[net.space] Better solar sails?

notes@ucbcad.UUCP (10/25/83)

#N:ucbesvax:8700008:000:704
ucbesvax!turner    Oct 25 01:14:00 1983

	I read somewhere (Omni?) about an order-of-magnitude improvement
in solar sails.  The idea is to perforate the sail to the extent that
it's surface is 90% holes--but holes with diameters somewhat less than
the average wavelength of incident sunlight.  Less of the force from
dissipating the kinetic energy of the photons striking the sail is taken
up in moving the sail itself--leaving more to pull payload.  The idea
is either Freeman Dyson's, or some other megalomaniac's. :-)

	I suppose that the requisite material could be boosted up with
the payload and then woven or pressed in orbital factories.  Sounds
like a very good idea.  Anyone have more info?
---
Michael Turner (ucbvax!ucbesvax.turner)

henry@utzoo.UUCP (Henry Spencer) (11/01/83)

Perforating a solar sail with holes smaller than the wavelength of
light not only greatly reduces the mass of the sail, it also greatly
reduces the air drag on the sail in low Earth orbit.  (This would not
work in a viscous-flow regime, like Earth-surface pressure, but at
orbital altitude the individual air molecules are moving quite
independently of each other and it works fine.)

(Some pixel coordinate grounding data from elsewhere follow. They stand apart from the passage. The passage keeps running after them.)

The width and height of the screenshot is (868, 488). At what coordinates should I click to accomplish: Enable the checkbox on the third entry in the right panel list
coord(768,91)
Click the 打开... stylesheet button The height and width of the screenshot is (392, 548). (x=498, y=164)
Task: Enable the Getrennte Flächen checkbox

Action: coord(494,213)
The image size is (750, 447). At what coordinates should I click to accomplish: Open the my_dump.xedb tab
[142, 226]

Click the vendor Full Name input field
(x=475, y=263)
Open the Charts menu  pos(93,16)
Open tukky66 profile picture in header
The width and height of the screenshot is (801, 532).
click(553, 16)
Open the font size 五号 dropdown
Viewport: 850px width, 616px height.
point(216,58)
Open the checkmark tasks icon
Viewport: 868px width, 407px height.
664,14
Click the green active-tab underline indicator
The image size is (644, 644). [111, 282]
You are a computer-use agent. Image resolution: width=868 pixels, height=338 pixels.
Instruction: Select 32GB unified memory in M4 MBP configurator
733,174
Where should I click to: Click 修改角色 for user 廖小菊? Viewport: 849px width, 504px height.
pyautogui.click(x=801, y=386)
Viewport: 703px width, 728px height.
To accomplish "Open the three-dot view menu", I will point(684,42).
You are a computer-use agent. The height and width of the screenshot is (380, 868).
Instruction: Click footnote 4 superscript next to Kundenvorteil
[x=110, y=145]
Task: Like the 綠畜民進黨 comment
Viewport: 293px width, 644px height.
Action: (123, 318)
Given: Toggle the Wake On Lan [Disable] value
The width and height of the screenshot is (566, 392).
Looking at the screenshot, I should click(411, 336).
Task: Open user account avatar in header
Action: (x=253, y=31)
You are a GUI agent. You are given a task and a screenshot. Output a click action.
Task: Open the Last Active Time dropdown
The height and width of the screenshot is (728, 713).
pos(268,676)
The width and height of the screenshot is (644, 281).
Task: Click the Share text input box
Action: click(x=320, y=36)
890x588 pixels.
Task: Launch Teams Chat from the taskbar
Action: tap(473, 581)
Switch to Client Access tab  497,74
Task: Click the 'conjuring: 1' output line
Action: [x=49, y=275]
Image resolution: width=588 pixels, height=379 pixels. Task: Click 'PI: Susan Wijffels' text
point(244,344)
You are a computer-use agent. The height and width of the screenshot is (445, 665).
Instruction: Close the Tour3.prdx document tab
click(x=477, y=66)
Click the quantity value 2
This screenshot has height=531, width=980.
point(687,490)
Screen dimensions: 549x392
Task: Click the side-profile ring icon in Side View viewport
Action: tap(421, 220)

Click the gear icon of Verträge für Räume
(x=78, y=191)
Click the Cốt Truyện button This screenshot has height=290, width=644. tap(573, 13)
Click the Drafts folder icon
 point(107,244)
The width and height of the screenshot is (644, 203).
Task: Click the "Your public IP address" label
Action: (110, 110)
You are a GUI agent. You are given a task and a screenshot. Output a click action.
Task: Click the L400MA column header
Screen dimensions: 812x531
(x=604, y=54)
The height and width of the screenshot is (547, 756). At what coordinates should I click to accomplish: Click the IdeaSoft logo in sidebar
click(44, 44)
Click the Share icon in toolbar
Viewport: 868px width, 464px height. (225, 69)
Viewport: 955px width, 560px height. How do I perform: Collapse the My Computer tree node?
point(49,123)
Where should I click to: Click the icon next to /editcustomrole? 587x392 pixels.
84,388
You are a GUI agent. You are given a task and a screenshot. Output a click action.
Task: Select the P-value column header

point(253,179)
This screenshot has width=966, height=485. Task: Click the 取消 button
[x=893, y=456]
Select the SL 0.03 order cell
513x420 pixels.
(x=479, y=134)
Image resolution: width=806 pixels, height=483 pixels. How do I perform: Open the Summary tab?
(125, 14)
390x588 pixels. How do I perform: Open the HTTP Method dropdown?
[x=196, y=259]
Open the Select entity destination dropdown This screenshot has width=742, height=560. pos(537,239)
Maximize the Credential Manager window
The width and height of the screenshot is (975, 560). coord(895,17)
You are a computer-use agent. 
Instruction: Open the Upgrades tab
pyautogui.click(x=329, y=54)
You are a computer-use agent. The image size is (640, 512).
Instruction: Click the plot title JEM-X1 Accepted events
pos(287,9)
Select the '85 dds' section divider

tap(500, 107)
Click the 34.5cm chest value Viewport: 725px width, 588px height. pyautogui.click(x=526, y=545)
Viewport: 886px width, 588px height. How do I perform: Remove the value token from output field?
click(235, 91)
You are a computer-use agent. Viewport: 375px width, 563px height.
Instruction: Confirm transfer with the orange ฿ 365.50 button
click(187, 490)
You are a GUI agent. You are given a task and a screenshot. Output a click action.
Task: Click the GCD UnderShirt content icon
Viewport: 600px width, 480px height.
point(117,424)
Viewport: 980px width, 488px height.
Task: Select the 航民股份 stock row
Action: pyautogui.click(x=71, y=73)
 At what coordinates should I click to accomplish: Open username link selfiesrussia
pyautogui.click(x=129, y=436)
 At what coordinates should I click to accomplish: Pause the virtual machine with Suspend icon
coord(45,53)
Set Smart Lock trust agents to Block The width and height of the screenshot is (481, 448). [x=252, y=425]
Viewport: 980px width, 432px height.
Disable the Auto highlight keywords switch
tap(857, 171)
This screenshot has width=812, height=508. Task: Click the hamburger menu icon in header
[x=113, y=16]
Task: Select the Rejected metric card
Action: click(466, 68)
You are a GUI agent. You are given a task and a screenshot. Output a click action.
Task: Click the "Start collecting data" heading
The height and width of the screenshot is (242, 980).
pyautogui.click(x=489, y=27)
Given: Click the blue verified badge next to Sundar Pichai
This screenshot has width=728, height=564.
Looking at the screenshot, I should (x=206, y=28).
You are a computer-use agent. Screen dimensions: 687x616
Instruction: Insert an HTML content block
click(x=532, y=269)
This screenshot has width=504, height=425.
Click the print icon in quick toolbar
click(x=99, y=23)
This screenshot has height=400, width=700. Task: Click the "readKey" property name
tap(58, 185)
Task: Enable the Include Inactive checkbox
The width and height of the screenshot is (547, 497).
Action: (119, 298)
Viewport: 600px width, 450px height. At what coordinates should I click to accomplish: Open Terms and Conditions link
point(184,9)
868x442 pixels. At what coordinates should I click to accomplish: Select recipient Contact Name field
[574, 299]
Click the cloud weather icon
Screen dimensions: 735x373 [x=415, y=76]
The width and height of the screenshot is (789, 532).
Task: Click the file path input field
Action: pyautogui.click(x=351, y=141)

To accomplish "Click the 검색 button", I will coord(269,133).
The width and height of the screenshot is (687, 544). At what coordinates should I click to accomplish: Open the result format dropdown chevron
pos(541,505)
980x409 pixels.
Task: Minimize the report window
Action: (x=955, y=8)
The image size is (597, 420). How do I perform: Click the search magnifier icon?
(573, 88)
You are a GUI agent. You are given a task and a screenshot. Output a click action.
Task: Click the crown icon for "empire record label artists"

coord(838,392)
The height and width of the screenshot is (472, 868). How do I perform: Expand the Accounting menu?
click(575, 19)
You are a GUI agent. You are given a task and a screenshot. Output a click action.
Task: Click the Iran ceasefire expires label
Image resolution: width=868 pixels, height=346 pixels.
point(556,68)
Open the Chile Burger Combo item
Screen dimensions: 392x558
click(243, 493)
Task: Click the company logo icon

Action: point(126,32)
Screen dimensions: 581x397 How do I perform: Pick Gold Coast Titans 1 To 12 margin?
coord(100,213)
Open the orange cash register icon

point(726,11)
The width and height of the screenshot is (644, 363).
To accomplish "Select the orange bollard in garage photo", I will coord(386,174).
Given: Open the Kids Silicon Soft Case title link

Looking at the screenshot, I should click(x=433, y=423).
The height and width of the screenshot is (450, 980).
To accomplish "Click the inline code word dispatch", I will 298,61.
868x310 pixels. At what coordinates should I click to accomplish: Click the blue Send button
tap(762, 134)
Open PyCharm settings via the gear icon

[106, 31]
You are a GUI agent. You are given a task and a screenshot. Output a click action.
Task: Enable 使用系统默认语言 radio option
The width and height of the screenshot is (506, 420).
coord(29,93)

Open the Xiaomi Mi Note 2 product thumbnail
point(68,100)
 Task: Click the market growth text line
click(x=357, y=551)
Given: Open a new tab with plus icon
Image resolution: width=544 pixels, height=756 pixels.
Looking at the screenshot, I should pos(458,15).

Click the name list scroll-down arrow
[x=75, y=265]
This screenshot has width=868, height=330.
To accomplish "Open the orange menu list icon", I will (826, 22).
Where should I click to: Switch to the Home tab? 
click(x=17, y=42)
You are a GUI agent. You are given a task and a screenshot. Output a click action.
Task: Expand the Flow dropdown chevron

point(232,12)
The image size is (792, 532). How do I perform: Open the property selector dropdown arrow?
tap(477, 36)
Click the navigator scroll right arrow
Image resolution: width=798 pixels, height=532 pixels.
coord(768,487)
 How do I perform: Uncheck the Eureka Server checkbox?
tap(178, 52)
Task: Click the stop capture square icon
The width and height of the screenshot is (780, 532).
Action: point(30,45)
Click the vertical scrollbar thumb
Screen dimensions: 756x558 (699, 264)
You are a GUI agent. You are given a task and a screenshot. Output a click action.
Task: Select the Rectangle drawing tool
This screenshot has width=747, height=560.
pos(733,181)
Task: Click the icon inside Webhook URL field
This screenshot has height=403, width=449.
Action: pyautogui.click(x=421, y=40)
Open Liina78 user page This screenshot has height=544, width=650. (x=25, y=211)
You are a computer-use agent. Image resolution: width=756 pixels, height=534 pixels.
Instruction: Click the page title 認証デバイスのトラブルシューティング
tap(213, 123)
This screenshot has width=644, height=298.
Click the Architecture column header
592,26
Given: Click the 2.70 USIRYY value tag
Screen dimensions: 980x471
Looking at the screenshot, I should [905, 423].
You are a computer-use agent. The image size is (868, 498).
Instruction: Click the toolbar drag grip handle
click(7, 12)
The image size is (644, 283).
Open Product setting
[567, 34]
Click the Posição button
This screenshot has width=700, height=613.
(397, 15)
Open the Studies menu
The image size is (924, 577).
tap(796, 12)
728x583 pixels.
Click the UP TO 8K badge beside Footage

I heard about the idea in a talk by Robert Forward, but he may have
got it from somebody else.

You would definitely make the stuff in space, because it makes little
sense to apply the perforating technique unless your sail is as light
as possible to start with.  The lightest known solid sails are Eric
Drexler's metal-foil sails:  vacuum-deposited aluminum sheet about
30 nm thick.  Sails made with this stuff must be manufactured in space,
because the stuff is too thin to be unfolded from a compact package in
a practical way.  Drexler sails already have quite spiffy performance
(by solar-sail standards!), and a 90% reduction in mass would really
make them clip along, so if the practical details of perforating can
be worked out it would be great.
-- 
				Henry Spencer @ U of Toronto Zoology
				{allegra,ihnp4,linus,decvax}!utzoo!henry

bane@umcp-cs.UUCP (11/01/83)

I first heard about the perforated solar sail idea at a talk by Robert
Forward at Constellation in September.  I forget whether he claimed the
idea was his or not.  The big win here is not that the sail gets lighter,
but rather that the sail will now let gas pass through it so it can be
used much closer to bodies with atmospheres; the holes are large enough
that gas molecules can get through, but smaller than the wavelengths of
most sunlight.  This will allow neat tricks like geosynchronous satellites
away from the plane of the equator (the satellite is a solar sail thrusting
along the earth's axis).

There were many other strange propulsion ideas thrown out at that talk;
Forward had just finished preparing a report for the Air Force on the
future of propulsion for space.  The one that had me gaping was not the
perforated sails, though.  Forward mentioned the possibility of the existence
of a form of helium created at enormous energy cost which:
1) Would be a solid up to about 300 degrees C.
2) Could turn back into helium gas with an energy release of about
   10 times the best possible chemical fuels.

Anybody out there know more about this stuff?